More than a dozen people who came hoping to vote on Tuesday in West Tisbury found they were not correctly registered. “They say ‘Oh, I think I voted in the last election,’ ” said vote warden Muriel Bye, shaking her head.

In Tisbury Ms. Mudge gave a new registration form to someone still registered to the natural law party, now a political designation which among things, advocates the use of transcendental meditation.

Another group of Obama boosters braved the nighttime wind and rain to wave placards at passing cars. Lea Deleacour held a sign for a few minutes before heading in to vote. “They say that change is impossible, that you can’t topple these special interest groups and all the rest of it,” she said. “But all this energy is getting loosened up.”

Ms. Mudge, a strict enforcer of the rule that allows no slogans within 150 feet of the polling place, ran a tight ship at the legion hall: Anyone with candidate badges or other promotional garb had to take it off if they wanted to vote. “One time a Tisbury selectman said he was going to stand outside the building wearing a shirt with his name on it. I said you can stand out there but without your T-shirt on,” she recalled.

For all the Obama grandstanding Islanders guard their privacy jealously. If anyone tried to conduct exit polls on the Vineyard they would be unlikely to get firm numbers. Theresa Barwick, who had been working the check-in table in Tisbury since 7 a.m., said that even giving out political designation was too much personal information. “I asked someone if they wanted a Democratic or Republican ballot and they said ‘to hell with it, I’m not voting,’ and walked out,” she said.

Nearly 13 hours later after the first voter, and with a few minutes before Ms. Mudge telephoned the Associated Press to register the wins for Barack Obama and Mitt Romney, one man was fighting the clock. Mrs.
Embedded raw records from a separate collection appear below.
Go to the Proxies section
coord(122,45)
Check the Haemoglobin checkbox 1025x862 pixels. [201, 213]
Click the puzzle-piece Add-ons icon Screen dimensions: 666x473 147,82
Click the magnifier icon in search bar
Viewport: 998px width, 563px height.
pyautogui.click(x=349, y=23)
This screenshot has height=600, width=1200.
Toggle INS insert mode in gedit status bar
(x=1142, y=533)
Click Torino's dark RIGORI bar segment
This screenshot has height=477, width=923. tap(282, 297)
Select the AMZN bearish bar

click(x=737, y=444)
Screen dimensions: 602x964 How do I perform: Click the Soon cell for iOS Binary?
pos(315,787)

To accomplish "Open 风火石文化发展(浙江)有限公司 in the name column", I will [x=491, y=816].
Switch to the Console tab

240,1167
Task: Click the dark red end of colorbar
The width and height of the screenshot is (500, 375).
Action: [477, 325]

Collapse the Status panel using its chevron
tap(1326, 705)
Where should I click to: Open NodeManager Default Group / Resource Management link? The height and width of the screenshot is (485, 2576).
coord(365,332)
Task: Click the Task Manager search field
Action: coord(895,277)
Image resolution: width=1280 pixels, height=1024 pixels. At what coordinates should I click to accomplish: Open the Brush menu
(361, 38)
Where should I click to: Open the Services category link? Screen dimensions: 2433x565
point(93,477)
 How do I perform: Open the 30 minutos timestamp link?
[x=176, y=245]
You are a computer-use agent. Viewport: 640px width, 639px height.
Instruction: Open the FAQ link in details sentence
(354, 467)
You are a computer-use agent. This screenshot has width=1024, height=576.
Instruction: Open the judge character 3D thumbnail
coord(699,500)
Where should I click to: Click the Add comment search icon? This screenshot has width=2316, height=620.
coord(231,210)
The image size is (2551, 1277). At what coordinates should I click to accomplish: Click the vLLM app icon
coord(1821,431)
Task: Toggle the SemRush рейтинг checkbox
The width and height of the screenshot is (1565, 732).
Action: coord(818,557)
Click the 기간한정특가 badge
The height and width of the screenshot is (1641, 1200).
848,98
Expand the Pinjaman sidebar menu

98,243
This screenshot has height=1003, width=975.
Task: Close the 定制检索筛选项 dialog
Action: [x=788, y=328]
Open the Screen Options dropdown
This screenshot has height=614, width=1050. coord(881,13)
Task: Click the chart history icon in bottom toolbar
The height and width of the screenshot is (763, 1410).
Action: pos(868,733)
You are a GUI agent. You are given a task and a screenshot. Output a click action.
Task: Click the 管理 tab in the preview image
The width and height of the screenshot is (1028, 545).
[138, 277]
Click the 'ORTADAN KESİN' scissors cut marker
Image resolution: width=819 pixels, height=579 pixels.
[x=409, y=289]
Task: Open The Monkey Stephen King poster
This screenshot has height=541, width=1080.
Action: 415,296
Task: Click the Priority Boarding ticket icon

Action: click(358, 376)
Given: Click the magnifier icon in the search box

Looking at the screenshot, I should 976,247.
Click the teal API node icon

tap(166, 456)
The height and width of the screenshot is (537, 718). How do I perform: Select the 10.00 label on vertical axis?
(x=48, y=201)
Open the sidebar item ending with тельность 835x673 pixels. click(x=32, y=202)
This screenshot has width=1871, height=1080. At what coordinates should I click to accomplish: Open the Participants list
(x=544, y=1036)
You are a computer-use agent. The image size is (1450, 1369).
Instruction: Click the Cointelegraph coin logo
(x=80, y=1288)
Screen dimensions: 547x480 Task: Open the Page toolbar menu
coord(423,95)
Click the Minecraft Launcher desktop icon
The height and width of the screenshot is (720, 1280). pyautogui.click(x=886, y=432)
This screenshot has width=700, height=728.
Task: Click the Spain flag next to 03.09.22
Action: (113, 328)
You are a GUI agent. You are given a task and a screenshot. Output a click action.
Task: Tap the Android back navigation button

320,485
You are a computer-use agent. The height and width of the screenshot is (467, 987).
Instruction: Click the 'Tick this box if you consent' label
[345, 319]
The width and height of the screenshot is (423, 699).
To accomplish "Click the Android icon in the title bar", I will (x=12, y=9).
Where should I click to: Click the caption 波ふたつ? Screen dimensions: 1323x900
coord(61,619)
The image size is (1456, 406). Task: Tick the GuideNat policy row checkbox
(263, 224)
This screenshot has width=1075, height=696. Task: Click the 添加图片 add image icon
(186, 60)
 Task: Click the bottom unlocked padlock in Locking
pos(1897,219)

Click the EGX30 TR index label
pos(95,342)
Barwick insisted her husband Kenneth was just around the corner as she dialed his number. “Get in your truck,” she exclaimed. Minutes later Mr. Barwick appeared with the doors closing behind him, sporting a tie with an American flag design and announcing that he would be voting for Thomas Jefferson.

He then ducked into a booth, cast his ballot and presented his lapel for an I Voted sticker, though refusing to disclose whom he voted for.